Text shown:
**********

# Scraping NIH grant information 

Information about the variables in the NIH Exporter database can be found [here](https://exporter.nih.gov/about.aspx).

In [1]:
import requests, zipfile, io
from bs4 import BeautifulSoup

import pandas as pd
import numpy as np

from IPython.core.interactiveshell import InteractiveShell
InteractiveShell.ast_node_interactivity = "all"

In [2]:
url = 'https://exporter.nih.gov/about.aspx'
r = requests.get(url)

#checks that the request was successful
try:
    r.raise_for_status()
except Exception as exc:
    print('There was a problem {}'.format(exc))

html_doc = r.text
soup = BeautifulSoup(html_doc, 'html.parser')

### Local functions

In [5]:
def join_list(list_of_strings, string_to_join = ' '):
    '''
    Joins a list of strings into a single string.
    '''
    text = string_to_join.join(list_of_strings)
    text = text.strip().replace('\xa0', '')
    return text

def get_full_desc(soup, index_num, gen_num):
    '''
    Scrape full column descriptions for those descriptions where
    text and html are embedded.
    '''
    gen = soup.find_all('strong')[index_num].next_siblings
    text_list = []
    for index, item in enumerate(gen):
        if index < gen_num:
            text_list.append(item.string)
    text = join_list(text_list)
    return text

def get_desc_uls(soup, subcomponent, string_to_join = ' -'):
    uls = soup.find_all('ul')
    elements = []
    for ul in uls:
        for element in ul.find_all(subcomponent):
            elements.append(element.text.strip())
    return join_list(elements, string_to_join)

def concat_df_strings(df, index, to_concat, rn):
    df.iloc[index, 1] = ((str(df.iloc[index, 1]) + to_concat).replace(rn, ' ').strip())
    return df

Create dataframe of column names and respective descriptions from < strong > tags. < strong > tags correspond to column names and the next_sibling to the associated description.

In [3]:
cols = []
desc = []
for strong_tag in soup.find_all('strong'):
    cols.append(strong_tag.text)
    desc.append(strong_tag.next_sibling)

**********

Provided information:
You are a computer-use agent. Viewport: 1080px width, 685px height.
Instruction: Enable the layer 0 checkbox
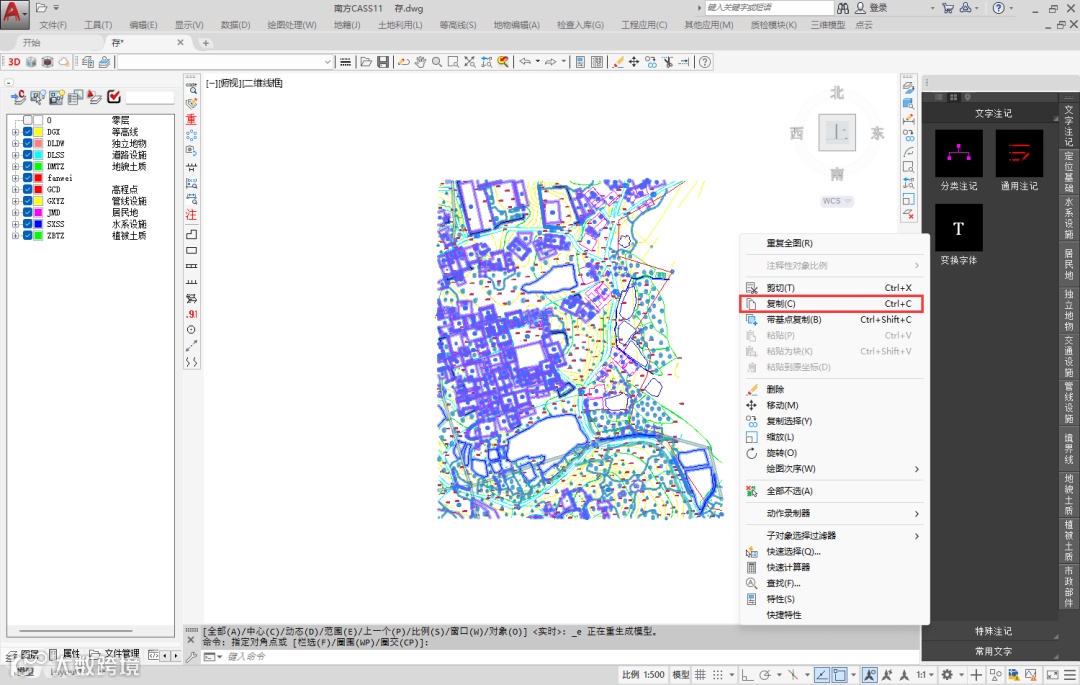click(28, 120)
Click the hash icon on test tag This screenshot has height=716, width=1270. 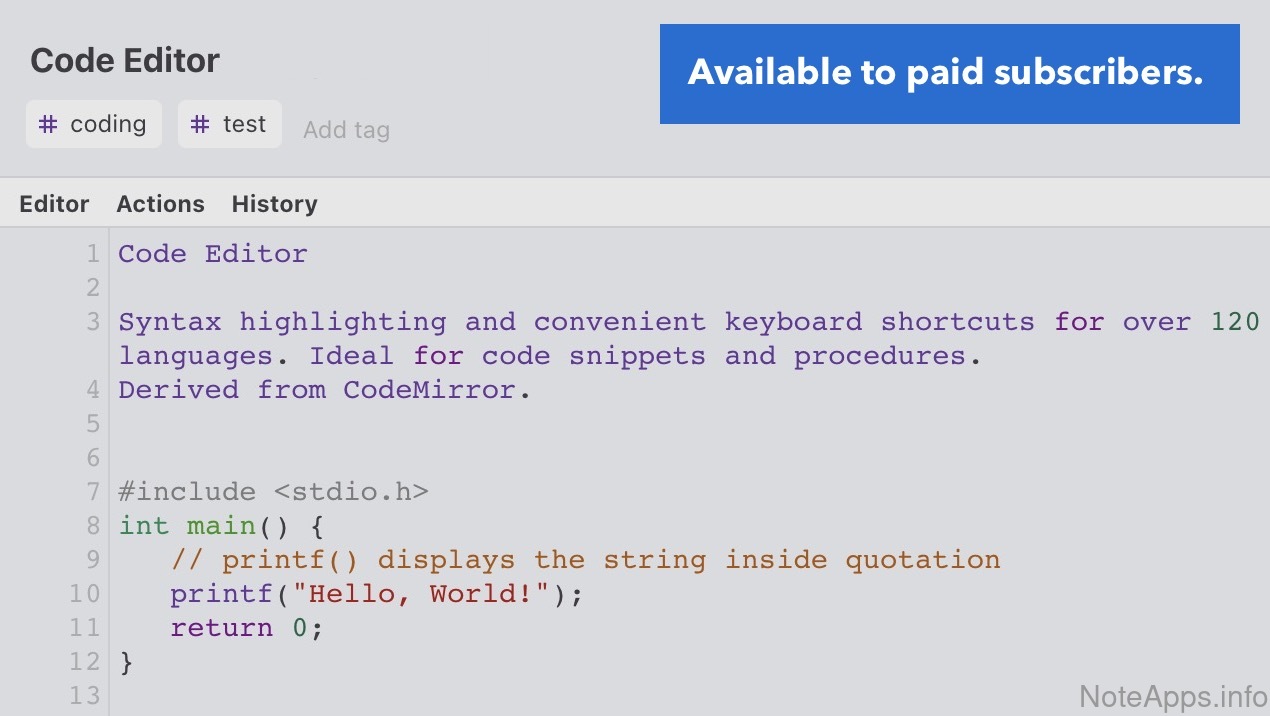pyautogui.click(x=201, y=125)
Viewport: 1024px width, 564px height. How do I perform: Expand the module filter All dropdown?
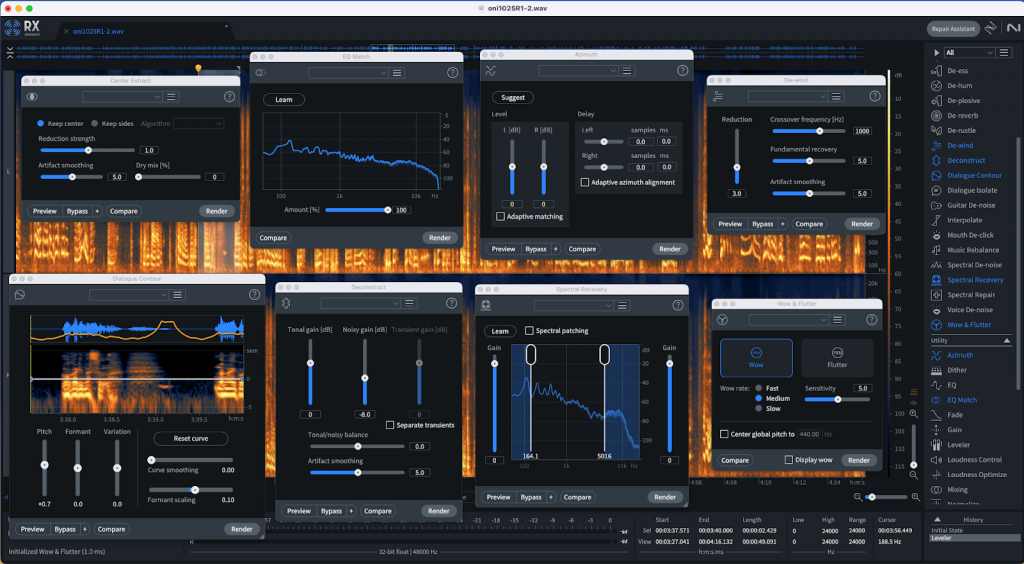click(x=968, y=52)
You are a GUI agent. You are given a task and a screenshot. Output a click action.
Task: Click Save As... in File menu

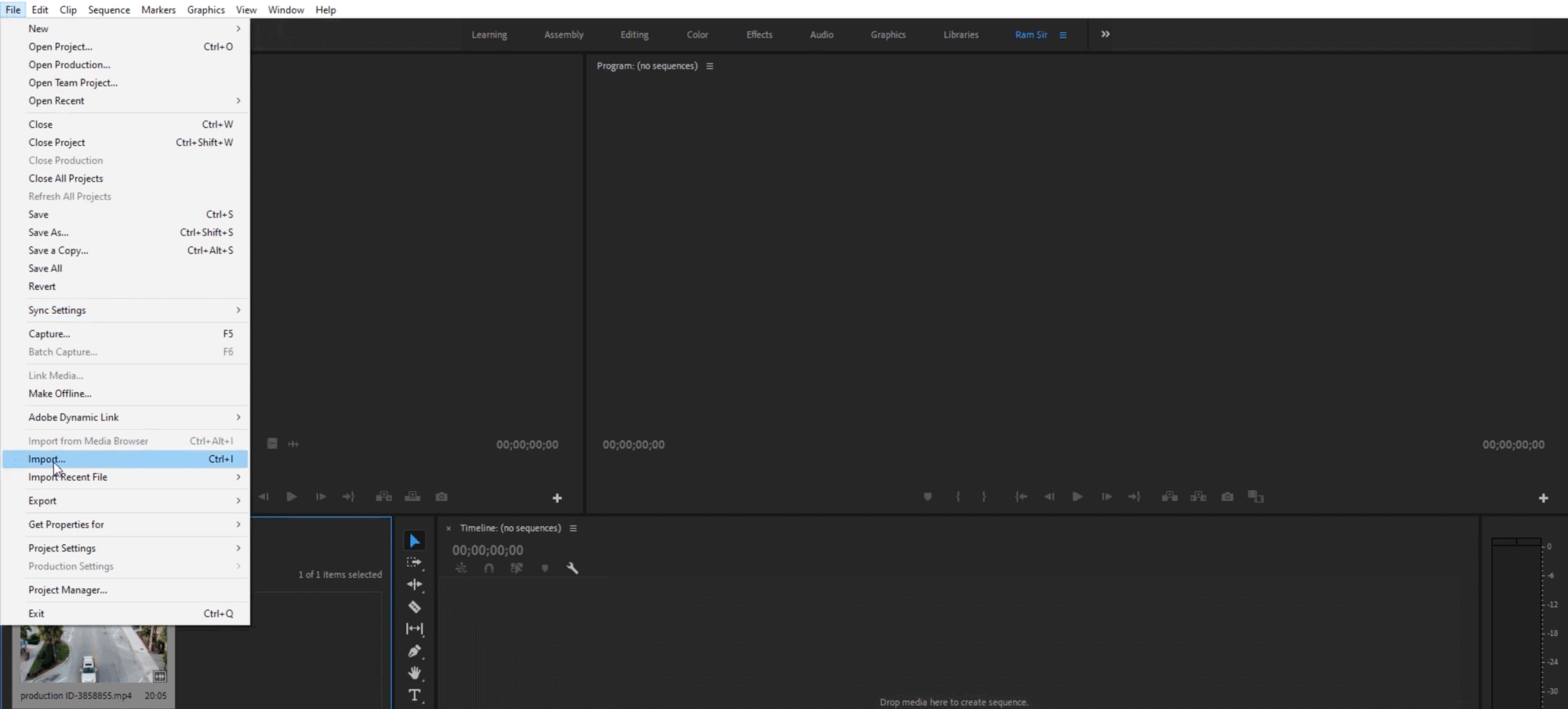[49, 232]
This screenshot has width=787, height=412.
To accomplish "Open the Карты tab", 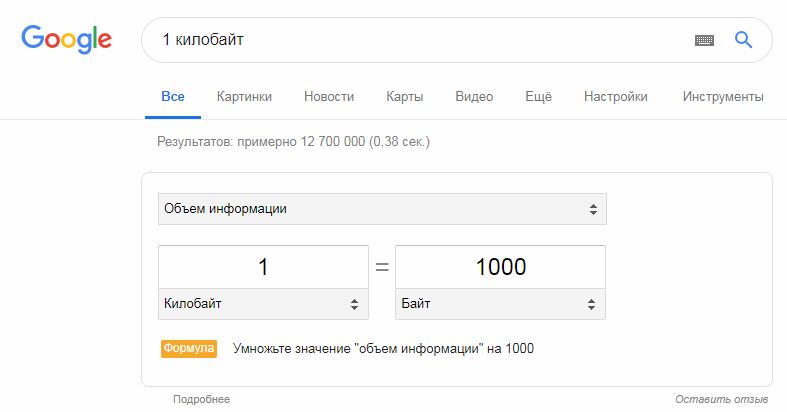I will click(x=405, y=96).
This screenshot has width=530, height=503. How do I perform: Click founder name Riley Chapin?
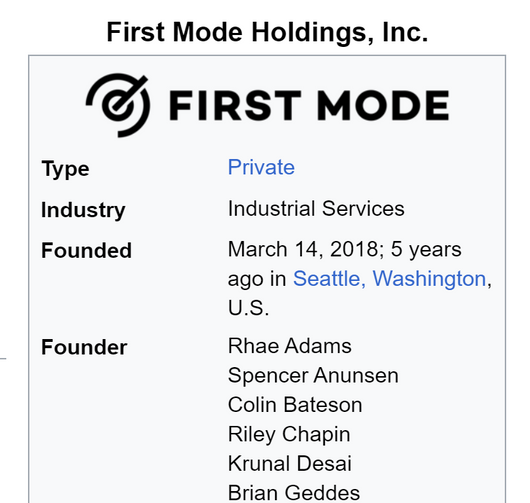pos(289,434)
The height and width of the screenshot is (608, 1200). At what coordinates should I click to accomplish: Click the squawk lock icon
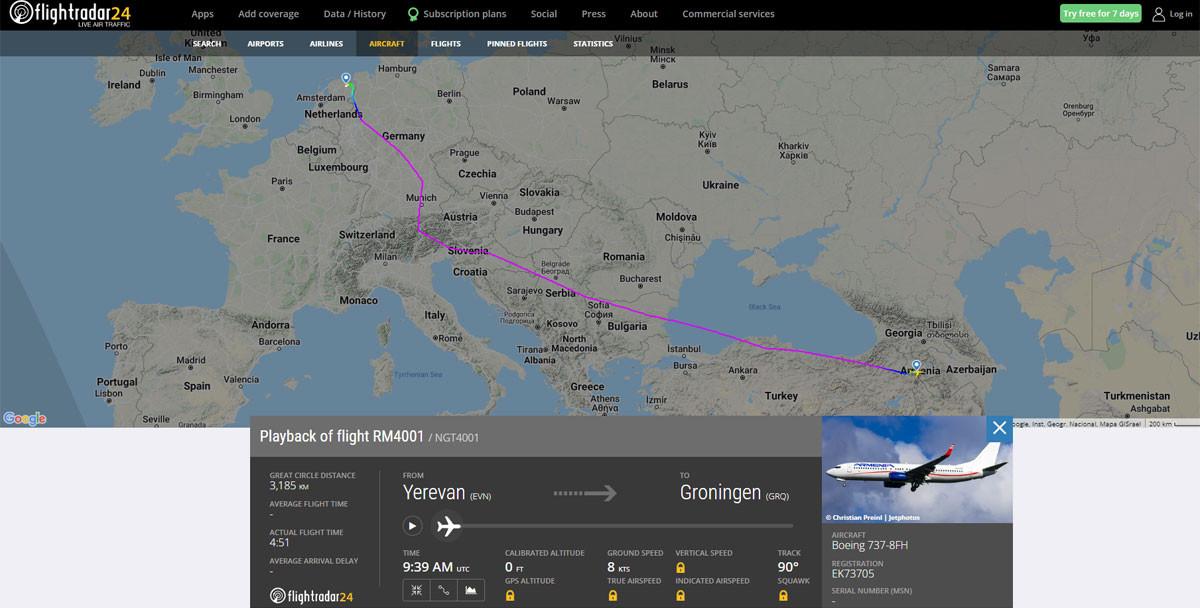tap(783, 595)
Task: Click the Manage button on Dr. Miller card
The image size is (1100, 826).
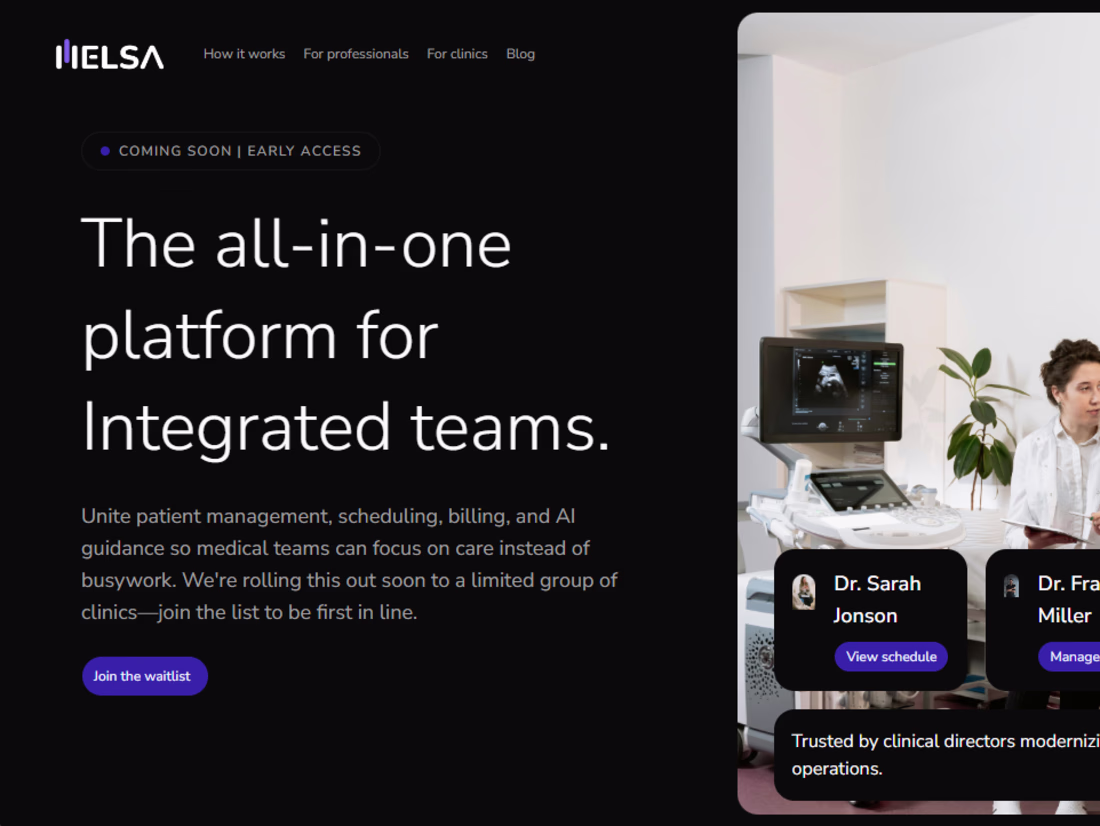Action: (1069, 656)
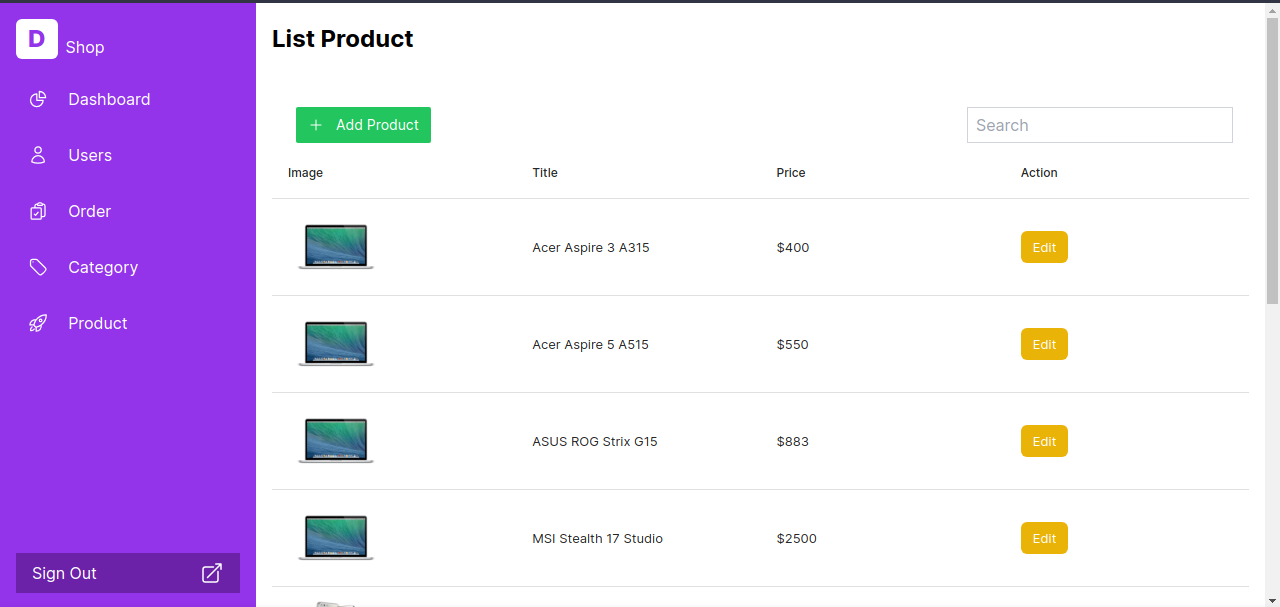Edit the Acer Aspire 3 A315 product
Viewport: 1280px width, 607px height.
pos(1044,247)
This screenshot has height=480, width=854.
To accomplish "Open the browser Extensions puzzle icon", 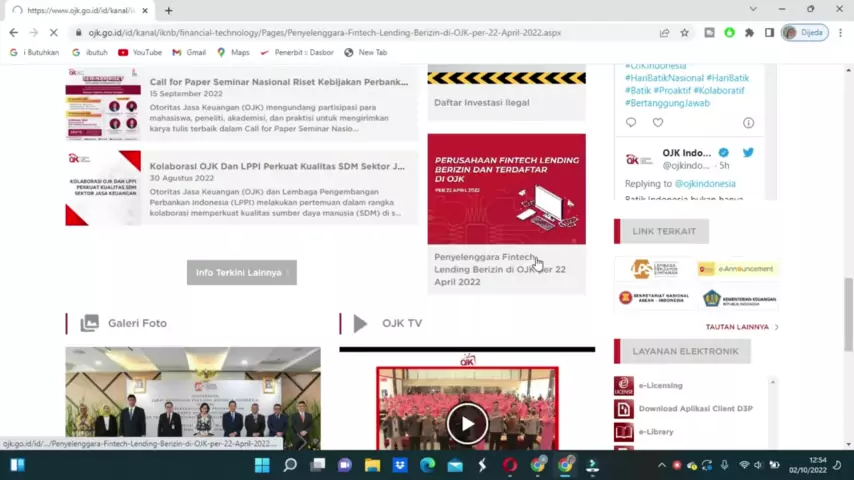I will coord(749,32).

**********

Tasks for this exercise:
1 – In the NIH grant scraping notebook, explain why the last loop gathers the text of each strong tag along with that tag's next sibling. Use one to three sentences.
2 – Repeat the part of the NIH grant scraping notebook that opens with the words containing "import pandas as" and closes with "r.raise_for_status()".
3 – Go on with the NIH grant scraping notebook from the point where it stops.

Expected outputs:
1 – On the page, the strong tags hold the column names, and the next sibling of each strong tag holds that column's description. Collecting both builds the lists needed for a dataframe of column names and their descriptions.

2 –
import pandas as pd
import numpy as np

from IPython.core.interactiveshell import InteractiveShell
InteractiveShell.ast_node_interactivity = "all"

In [2]:
url = 'https://exporter.nih.gov/about.aspx'
r = requests.get(url)

#checks that the request was successful
try:
    r.raise_for_status()

3 –
pd.set_option('display.max_rows', 100)
pd.set_option('display.max_colwidth', 5000)

col_info = pd.DataFrame()
col_info['column_name'] = cols
col_info['descriptions'] = desc

col_info.head()

Unnamed: 0,column_name,descriptions
0,Application_ID:,A unique identifier of the project record in the ExPORTER database.
1,Activity:,"A 3-character code identifying the grant, contract, or intramural activity through which a project is supported. Within each"
2,\n\r\n Administering_IC:,"Administering Institute or Center - A two-character code to designate the agency, NIH Institute, or Center administering the grant. See"
3,Application_Type:,A one-digit code to identify the type of application funded:
4,ARRA_Funded:,“Y” indicates a project supported by funds appropriated through the American Recovery and Reinvestment Act of 2009.


Perform basic text cleaning

In [4]:
col_info['column_name'] = col_info['column_name'].str.replace('\n\r\n', '')
col_info['column_name'] = col_info['column_name'].str.replace(':', '')
col_info['column_name'] = col_info['column_name'].str.lower()
col_info = col_info.drop(col_info.index[[8, 37]]) # <br/> text

#save information about publications in case needed in the future
publication_info = col_info.iloc[46:, :]
publication_info.to_csv('publication_info.csv')
col_info = col_info.drop(publication_info.index)

Not all descriptions are full descriptions due to the fact that href links are embedded along with text and are therefore not captured by next_sibling. To get the full descriptions of these columns, including the titles of the links, see below.

In [5]:
col_gen_pairs = [
    (1, 7),
    (2, 2),
    (12, 4),
    (14, 3),
    (15, 3),
    (18, 3),
    (44, 3),
    (45, 3),
]

full_descs = []
for pair in col_gen_pairs:
    description = get_full_desc(soup, pair[0], pair[1])
    full_descs.append(description)

Replace partial descriptions with full descriptions.

In [6]:
indexer = [_[0] for _ in col_gen_pairs]
for i in indexer:
    col_info = col_info.replace(col_info.ix[i, 1], full_descs[indexer.index(i)])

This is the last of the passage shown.